The most important failure was my inability to read the Sangh parivar
correctly. I was convinced that as I lived my life in as secular a manner
as possible, with total commitment to the country, the RSS would accept
me as an Indian first and a Muslim afterwards. Just one day earlier, the
Baroda Savarkar Samiti had invited me to speak on Savarkar Day. I was
the first Muslim to be ever so invited. They heard my views on the need
for harmony between all faiths. What is
more, they were most appreciative that I came to their gathering. Then
the next day disaster struck. I lost my house, my books, my car and, most
important, my inner spirit, as my co-religionists had done something horrible
100 km away.
My idealism, my patriotism and my sacrifices for the country were irrelevant
to the saffron brigade. What mattered was that I was born a Muslim and,
therefore, was a foreign element in their narrow view of nationalism.
As a Muslim I would not want a masjid to ever come up at the Ayodhya site.
My Allah is a god of peace and mercy. He would be very angry that so many
innocents have lost their lives just so that a masjid be operational at
that spot. If Hindus want it, let them have it.

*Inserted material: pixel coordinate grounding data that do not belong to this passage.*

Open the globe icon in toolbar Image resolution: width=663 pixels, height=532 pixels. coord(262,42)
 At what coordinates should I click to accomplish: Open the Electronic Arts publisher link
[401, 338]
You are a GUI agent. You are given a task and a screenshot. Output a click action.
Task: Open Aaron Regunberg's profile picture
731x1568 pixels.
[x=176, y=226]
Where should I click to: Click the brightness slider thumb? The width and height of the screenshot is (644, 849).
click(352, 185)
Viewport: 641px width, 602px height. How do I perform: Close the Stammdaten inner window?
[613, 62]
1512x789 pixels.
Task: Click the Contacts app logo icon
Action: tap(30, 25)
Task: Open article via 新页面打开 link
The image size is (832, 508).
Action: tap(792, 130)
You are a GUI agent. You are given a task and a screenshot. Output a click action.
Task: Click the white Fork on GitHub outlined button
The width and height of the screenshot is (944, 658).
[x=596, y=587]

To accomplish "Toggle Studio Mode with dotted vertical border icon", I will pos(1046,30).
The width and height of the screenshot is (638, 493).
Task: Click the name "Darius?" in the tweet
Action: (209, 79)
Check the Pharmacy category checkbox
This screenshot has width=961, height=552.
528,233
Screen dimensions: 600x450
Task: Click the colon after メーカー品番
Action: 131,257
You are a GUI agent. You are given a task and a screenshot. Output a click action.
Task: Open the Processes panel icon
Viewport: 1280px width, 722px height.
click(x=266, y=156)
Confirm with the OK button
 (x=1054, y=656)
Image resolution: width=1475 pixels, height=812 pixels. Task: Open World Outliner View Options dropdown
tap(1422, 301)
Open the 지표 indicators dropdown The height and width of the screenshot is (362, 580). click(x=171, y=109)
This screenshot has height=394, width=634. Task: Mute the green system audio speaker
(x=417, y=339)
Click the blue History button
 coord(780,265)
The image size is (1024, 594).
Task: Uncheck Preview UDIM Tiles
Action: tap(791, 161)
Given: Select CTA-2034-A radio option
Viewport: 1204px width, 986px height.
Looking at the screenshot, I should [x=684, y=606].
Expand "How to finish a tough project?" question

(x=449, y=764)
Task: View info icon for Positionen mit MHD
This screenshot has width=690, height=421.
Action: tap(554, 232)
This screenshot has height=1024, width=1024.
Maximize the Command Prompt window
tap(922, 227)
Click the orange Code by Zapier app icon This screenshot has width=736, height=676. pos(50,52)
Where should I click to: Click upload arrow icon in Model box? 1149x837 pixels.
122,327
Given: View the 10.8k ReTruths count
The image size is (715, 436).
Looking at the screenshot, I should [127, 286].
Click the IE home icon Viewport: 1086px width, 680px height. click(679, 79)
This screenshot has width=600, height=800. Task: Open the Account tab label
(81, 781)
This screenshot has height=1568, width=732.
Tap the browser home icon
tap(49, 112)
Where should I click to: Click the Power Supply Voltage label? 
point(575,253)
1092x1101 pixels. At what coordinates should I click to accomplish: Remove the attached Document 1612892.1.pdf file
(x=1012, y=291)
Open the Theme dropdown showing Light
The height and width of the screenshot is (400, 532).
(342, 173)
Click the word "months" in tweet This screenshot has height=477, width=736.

The only condition I would
place is no more demands on other masjids. And for that too, I would only
take the word of the Kanchi seer. He is a truly spiritual person and his
word would be morally binding on Hindus as a whole.
L.K. Advani's contribution to the English language is the word "pseudo-secularism".
Being a politician to the core, he may not realise that India has no choice
but secularism. Any move away from secularism will just reduce India to
a magnified version of Rwanda or Bosnia. Secularism is not a goodwill
gesture to Muslims. Had it been so, Sardar Vallabhbhai Patel would not
have it. The statesman that he was, he knew that India could only emerge
as a dynamic world power if all her citizens were treated as equals.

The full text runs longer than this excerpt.